String#[] behaviour

DNNX · 18 December 2007 13:40

'asd'[0...10] returns 'asd' while 'asd'[-10..-1] returns nil.

As far as I understand, such behaviour completely satisfies ruby
documentation (http://www.ruby-doc.org/core/classes/String.html), but
it seems inconsistent to me.

Any thoughts?

Thanks

yermej · 18 December 2007 15:09

From the docs for String# at that link:

"Returns nil if the initial offset falls outside the string..."

···

On Dec 18, 7:36 am, DNNX <6aLLIaPu...@gmail.com> wrote:

'asd'[0...10] returns 'asd' while 'asd'[-10..-1] returns nil.

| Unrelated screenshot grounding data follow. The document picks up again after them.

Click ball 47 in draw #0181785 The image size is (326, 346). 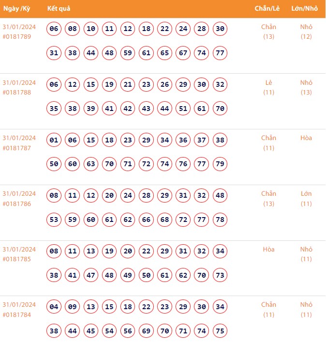point(91,275)
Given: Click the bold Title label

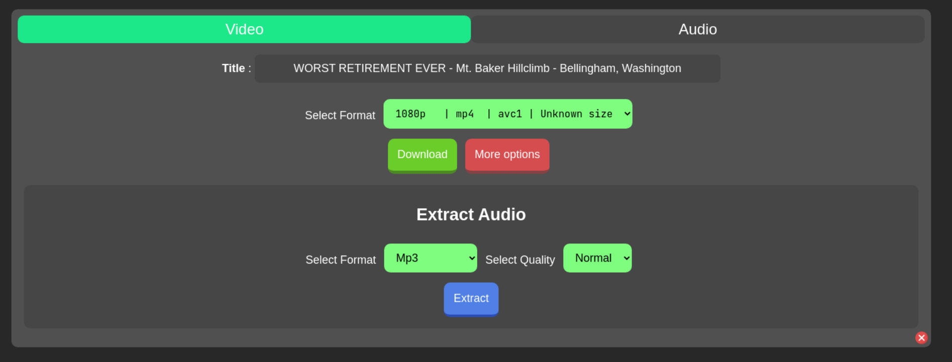Looking at the screenshot, I should coord(234,68).
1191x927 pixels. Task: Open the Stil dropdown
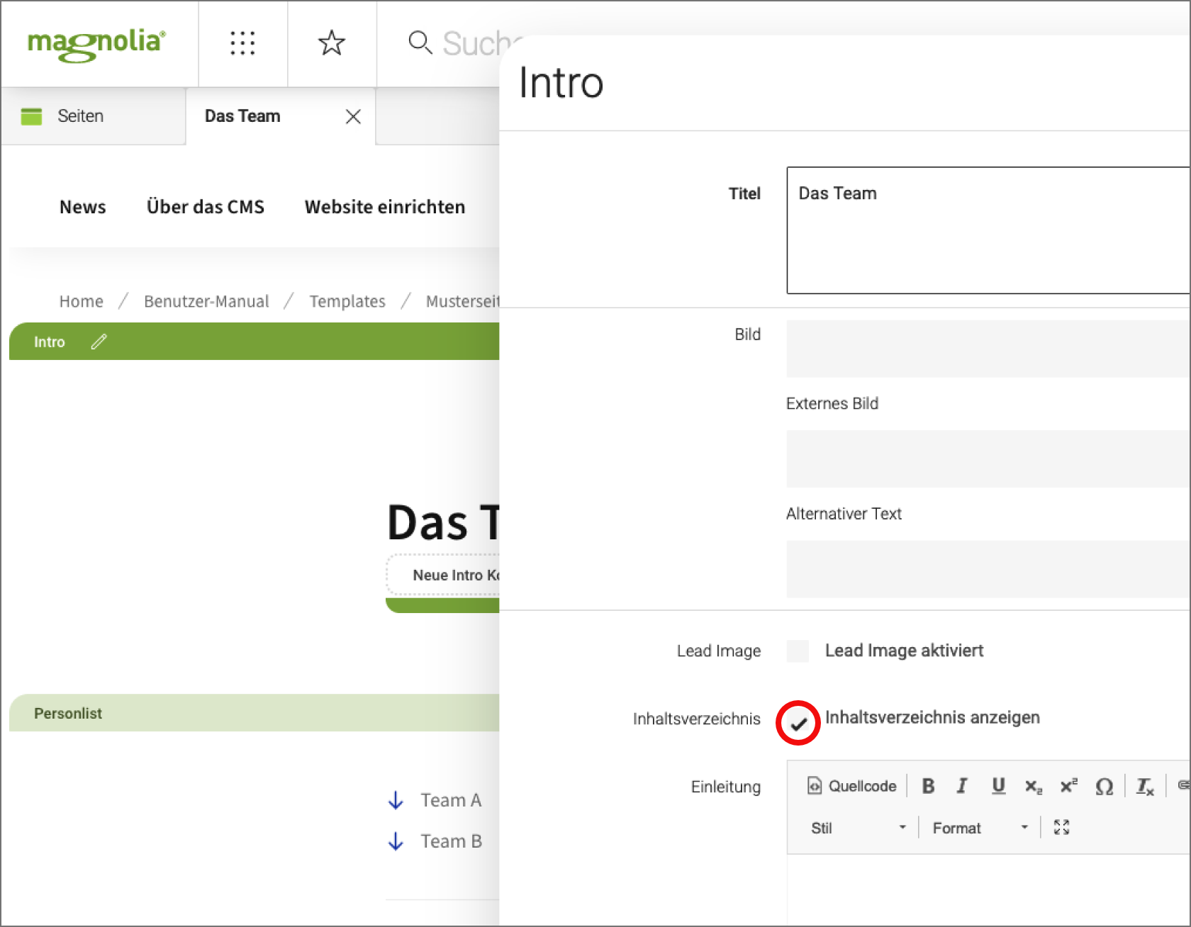pos(858,828)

As far as I understand, such behaviour completely satisfies ruby
documentation (http://www.ruby-doc.org/core/classes/String.html\), but
it seems inconsistent to me.

Any thoughts?

Thanks

Robert_K1 · 18 December 2007 15:54

On one hand you are right. On the other hand, begin and end indexes
are asymmetric anyway: you know that the starting index is always 0
but the ending index can have arbitrary values. I could not say I
came across this so far so for me personally this is a non issue. On
a larger scale it is probably a minor issue. Let's hear what others
say.

Kind regards

robert

···

2007/12/18, DNNX <6aLLIaPuMoB@gmail.com>:

'asd'[0...10] returns 'asd' while 'asd'[-10..-1] returns nil.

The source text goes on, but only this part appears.